ARLINGTON, VIRGINIA – On the news that market manipulator and largest exporter of rice in the world, India, has slapped an export ban on all non-basmati rice, people in the U.S. began panic buying of rice. They can rest assured – there’s enough U.S. rice to go around.

This is not toilet paper in the Spring of 2020. This is rice, and U.S. rice farmers in seven states grow rice sustainably on three million acres with more than enough supply to fill rice cookers and pots in every corner of the country.

“This year, rice acreage in the U.S. is up in six of the seven rice producing states,” said Kirk Satterfield, Mississippi rice farmer and chair of USA Rice. “We export half our crop, but even still the vast majority of the rice we eat here is grown here on family farms. If we need more rice for U.S. consumers, we have plenty to meet demand.
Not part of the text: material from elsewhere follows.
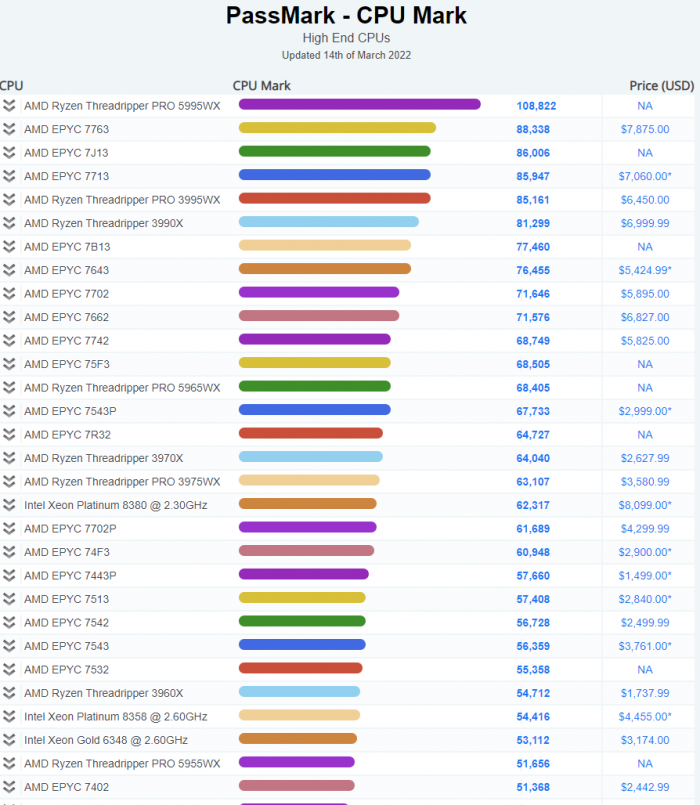Image resolution: width=700 pixels, height=805 pixels.
Task: Open AMD Ryzen Threadripper PRO 3995WX link
Action: (122, 199)
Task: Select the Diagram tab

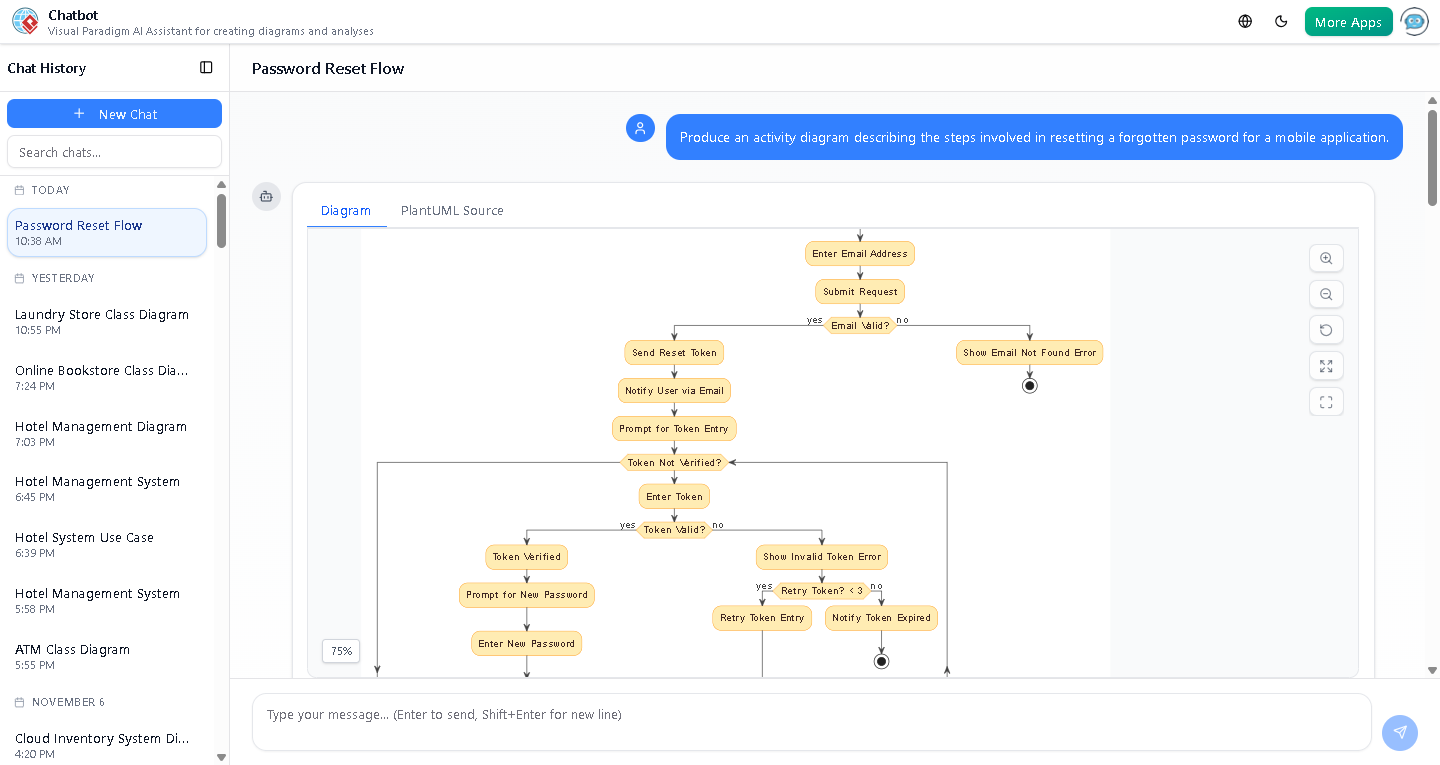Action: [346, 210]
There’s no shortage.”

Satterfield said U.S. farmers grow all the rice types India is throttling, and even basmati as well.

“We continue to have the safest, most sustainable food supply in the world,’’ he said from his farm in Bolivar County, Mississippi where harvest will begin in just a few weeks. “Consumers can buy long-, medium-, or short grain, basmati, jasmine, whatever they want and it’s from right here in the U.S. where we have fair and responsible labor and environmental practices.”

The Indian export ban is seen as a cynical ploy to strengthen their domestic market after years of massive over-subsidization that has led to tens of millions of metric tons of rice in government-held stocks.

“This is another example of India playing games with global food security,” said Bobby Hanks, Louisiana rice miller and chair of the USA Rice International Trade Policy Committee. “Countries that depend on India for low priced rice are suffering, and in the end, India is growing their already massive stocks, which they will eventually start dumping back on the world market at dirt cheap prices, again wreaking havoc on global markets and food insecure nations.”

Hanks and Satterfield agreed that consumers can insulate themselves from these bad actors by looking for rice grown in the USA.

“Check the package,” Satterfield said. “Look for the Grown in the USA mark or another indication that you’re supporting U.S. farmers and saying no to this crass attempt at market manipulation.”